_TEXTO SELECIONADO_
· · ·

Domingo
Ele está à nossa porta
Jesus convida-nos a reconhecer o que nos falta, a procurar a sua riqueza em Deus, a fazer escolhas, a comprometer-se. Numa palavra: a viver. É este apelo à vida que nos dirige Cristo quando bate à nossa porta. É como se dissesse a cada um e a cada uma: não tens tudo na tua existência, há uma dimensão de profundidade que podes ainda descobrir. Faz, então, prova de zelo, podes viver de outro modo!
Com Cristo, é a vida, a vida verdadeira, que bate à nossa porta para que aí reconheçamos Deus. Não em manifestações incomuns ou em acontecimentos extraordinários, mas no humilde quotidiano das nossas existências. O profeta Elias já tinha feito a experiência: Deus raramente derruba as nossas portas com um sismo, fogo ou tempestades. Mais frequentemente, aproxima-se de nós discretamente e convida-nos a discernir a sua presença (cf. 1 Reis 19).
Tudo na nossa vida nos pode aproximar dele. Os acontecimentos felizes e os infelizes são ocasiões para nos virarmos para Deus para lhe expressar o nosso louvor ou a nossa queixa. Poderíamos ver no relevo de uma paisagem ou no voo de uma ave o traço da mão do Criador. Poderíamos discernir no rosto da pessoa à nossa frente os traços de Cristo. Poderíamos descobrir numa intuição inesperada o sopro do Espírito. Tudo pode tornar-se local da presença de Deus.
Porém, mesmo quando estamos atentos, isso não se faz automaticamente. É possível que Deus bata à nossa porta e nós não o escutemos. É por isso que no início do texto do Apocalipse se repete: «Quem tem ouvidos, ouça…». Não existe nenhum automatismo. Porém, existe esta promessa: «Eu entrarei na sua casa e cearei com ele e ele comigo». É Deus que opera aqui, é Cristo que vem a nós: e quando escutamos a sua palavra, estabelece-se uma comunhão. Quando não o escutamos, resta uma atitude. É desta forma que termina o livro do Apocalipse, onde se lê: «‘Vem!’ Diga também o que escuta: Vem!’» (Apocalipse 22,17). Quando nada sentimos da presença de Deus nas nossas vidas, também nós podemos dizer: «Vem!»
Comunidade de Taizé in “Textos bíblicos com comentário” (www.taize.fr)

· · ·

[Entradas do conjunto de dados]

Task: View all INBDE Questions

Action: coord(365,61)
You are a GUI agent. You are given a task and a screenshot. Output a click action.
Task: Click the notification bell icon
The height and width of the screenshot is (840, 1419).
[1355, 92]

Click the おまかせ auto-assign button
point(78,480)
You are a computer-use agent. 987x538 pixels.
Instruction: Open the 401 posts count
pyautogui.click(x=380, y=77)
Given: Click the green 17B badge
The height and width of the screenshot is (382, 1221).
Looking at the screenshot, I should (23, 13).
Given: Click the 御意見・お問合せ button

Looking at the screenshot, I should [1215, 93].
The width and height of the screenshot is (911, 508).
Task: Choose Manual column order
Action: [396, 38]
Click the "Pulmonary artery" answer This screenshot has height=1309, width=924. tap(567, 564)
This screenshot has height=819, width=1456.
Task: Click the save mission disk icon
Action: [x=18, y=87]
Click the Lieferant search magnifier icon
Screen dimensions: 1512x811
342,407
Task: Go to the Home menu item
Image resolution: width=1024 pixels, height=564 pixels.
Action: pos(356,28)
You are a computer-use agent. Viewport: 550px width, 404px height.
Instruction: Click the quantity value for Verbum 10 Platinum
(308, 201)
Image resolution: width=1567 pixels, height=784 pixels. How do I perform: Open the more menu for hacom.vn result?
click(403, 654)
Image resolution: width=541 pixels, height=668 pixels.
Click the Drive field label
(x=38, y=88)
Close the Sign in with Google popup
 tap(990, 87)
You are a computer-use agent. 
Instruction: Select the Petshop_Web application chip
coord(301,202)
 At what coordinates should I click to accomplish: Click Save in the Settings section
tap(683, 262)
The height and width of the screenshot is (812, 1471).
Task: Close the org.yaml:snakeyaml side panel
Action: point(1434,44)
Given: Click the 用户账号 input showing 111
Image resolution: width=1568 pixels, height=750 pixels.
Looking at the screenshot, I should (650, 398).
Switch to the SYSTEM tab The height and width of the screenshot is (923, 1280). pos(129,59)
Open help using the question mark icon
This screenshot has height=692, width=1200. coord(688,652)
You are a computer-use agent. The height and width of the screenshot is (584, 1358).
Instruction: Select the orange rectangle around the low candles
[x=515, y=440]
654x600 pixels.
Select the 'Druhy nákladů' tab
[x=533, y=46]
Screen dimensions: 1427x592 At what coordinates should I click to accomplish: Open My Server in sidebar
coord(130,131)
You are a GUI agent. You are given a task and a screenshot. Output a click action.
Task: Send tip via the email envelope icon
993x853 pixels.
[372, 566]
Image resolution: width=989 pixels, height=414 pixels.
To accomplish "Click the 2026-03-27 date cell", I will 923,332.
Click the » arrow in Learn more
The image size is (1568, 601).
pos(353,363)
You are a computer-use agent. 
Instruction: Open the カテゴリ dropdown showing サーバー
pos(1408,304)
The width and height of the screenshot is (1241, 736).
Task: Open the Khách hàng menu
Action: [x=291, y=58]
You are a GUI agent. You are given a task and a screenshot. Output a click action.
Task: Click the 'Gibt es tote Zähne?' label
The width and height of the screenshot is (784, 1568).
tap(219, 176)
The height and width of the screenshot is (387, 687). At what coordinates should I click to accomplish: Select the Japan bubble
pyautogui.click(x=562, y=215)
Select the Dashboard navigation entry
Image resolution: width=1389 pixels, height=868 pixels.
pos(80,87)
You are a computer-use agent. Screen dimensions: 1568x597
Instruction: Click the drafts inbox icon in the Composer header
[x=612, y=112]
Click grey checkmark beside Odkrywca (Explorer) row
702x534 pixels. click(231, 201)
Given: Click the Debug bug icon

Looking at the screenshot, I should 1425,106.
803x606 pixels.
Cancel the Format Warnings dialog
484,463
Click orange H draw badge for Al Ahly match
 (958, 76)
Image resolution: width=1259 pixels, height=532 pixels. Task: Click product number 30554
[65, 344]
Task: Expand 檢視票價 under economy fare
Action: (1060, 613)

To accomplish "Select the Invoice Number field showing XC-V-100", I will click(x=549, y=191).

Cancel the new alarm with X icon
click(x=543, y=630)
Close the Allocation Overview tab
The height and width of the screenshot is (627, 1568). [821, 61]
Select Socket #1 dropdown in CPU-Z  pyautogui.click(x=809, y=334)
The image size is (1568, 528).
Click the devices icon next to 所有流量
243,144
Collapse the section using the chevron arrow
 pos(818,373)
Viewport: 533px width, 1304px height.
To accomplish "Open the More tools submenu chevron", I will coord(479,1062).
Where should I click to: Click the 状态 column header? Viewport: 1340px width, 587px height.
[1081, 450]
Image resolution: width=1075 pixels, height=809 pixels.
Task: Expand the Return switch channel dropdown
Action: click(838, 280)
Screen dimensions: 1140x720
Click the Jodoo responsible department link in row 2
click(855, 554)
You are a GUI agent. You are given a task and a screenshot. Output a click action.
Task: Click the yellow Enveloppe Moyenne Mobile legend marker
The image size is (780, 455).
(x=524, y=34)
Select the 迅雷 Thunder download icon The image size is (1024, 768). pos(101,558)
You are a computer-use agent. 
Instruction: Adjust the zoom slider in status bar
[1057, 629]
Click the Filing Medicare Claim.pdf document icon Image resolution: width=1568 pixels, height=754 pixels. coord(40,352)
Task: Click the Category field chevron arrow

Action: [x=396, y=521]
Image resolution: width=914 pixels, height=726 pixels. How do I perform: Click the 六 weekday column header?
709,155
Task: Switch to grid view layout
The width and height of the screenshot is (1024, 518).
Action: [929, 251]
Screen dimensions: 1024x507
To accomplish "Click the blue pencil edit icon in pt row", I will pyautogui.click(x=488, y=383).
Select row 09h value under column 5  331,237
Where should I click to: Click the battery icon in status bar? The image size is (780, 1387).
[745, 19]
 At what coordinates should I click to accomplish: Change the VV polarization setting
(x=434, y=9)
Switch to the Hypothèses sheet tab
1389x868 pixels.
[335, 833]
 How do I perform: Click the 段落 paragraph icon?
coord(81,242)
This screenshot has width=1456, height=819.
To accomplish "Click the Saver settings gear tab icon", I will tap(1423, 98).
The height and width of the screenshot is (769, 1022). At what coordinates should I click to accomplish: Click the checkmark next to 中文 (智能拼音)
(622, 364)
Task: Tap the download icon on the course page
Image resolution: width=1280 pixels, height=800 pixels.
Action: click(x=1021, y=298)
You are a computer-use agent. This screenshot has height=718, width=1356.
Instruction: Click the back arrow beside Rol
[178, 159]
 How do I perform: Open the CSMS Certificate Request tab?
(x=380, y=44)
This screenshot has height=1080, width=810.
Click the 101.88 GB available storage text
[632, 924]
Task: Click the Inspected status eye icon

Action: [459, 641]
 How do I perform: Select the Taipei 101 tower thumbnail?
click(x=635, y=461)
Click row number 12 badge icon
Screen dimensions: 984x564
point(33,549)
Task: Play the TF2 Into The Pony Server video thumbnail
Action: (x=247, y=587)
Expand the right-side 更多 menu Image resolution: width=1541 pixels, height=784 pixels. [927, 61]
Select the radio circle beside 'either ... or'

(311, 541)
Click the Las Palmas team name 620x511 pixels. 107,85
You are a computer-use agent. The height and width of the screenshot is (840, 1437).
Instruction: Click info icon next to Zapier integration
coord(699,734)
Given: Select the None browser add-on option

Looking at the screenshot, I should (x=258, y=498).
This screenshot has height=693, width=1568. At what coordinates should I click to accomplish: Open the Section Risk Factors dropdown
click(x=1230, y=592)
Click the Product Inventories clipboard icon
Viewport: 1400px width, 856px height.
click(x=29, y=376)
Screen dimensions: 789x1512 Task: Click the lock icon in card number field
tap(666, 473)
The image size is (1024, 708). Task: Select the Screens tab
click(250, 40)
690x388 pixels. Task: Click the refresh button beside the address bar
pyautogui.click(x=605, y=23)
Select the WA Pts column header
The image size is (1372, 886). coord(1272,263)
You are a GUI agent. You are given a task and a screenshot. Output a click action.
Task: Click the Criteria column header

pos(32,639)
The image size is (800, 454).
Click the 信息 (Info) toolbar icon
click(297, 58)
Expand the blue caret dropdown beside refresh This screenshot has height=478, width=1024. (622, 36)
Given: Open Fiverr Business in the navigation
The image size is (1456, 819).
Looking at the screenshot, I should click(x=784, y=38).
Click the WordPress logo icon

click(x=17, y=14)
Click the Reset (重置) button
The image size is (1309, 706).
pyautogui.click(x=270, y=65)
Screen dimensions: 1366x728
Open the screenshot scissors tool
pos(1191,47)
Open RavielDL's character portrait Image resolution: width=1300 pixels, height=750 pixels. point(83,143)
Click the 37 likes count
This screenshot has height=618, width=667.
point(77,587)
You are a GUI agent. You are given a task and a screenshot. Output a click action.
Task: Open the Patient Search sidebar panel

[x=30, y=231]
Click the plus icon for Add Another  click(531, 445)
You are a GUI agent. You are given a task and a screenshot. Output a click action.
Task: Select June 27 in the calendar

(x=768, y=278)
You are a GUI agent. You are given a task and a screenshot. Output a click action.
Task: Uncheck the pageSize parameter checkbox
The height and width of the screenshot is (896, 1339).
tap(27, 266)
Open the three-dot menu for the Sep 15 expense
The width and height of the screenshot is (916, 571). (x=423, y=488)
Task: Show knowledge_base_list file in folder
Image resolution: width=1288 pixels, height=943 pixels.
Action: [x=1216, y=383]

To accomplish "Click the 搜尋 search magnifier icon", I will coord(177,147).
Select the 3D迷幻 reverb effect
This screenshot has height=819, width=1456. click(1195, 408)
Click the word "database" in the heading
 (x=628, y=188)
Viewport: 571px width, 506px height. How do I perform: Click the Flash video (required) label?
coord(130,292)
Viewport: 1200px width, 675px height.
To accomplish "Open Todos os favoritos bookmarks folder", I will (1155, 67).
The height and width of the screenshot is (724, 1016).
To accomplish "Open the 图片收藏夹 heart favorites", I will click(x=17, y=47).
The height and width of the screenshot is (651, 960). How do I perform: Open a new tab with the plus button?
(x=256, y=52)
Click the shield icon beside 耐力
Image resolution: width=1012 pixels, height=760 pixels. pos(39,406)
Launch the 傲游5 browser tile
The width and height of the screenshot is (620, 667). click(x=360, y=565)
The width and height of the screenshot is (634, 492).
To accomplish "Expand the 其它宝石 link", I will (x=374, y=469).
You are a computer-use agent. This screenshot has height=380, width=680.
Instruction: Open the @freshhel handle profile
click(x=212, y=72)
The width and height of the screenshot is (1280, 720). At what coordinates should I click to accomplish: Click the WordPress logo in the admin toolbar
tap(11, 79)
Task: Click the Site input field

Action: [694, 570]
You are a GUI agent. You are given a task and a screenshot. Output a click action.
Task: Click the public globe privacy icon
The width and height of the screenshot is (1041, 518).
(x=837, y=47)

· · ·

_ENUNCIADO_
Transcreva sem alterações o trecho do texto sobre Cristo que bate à nossa porta que se inicia nas palavras que contêm "Com Cristo, é" e se encerra em "1 Reis 19).".

_RESPOSTA AO EXERCÍCIO_
Com Cristo, é a vida, a vida verdadeira, que bate à nossa porta para que aí reconheçamos Deus. Não em manifestações incomuns ou em acontecimentos extraordinários, mas no humilde quotidiano das nossas existências. O profeta Elias já tinha feito a experiência: Deus raramente derruba as nossas portas com um sismo, fogo ou tempestades. Mais frequentemente, aproxima-se de nós discretamente e convida-nos a discernir a sua presença (cf. 1 Reis 19).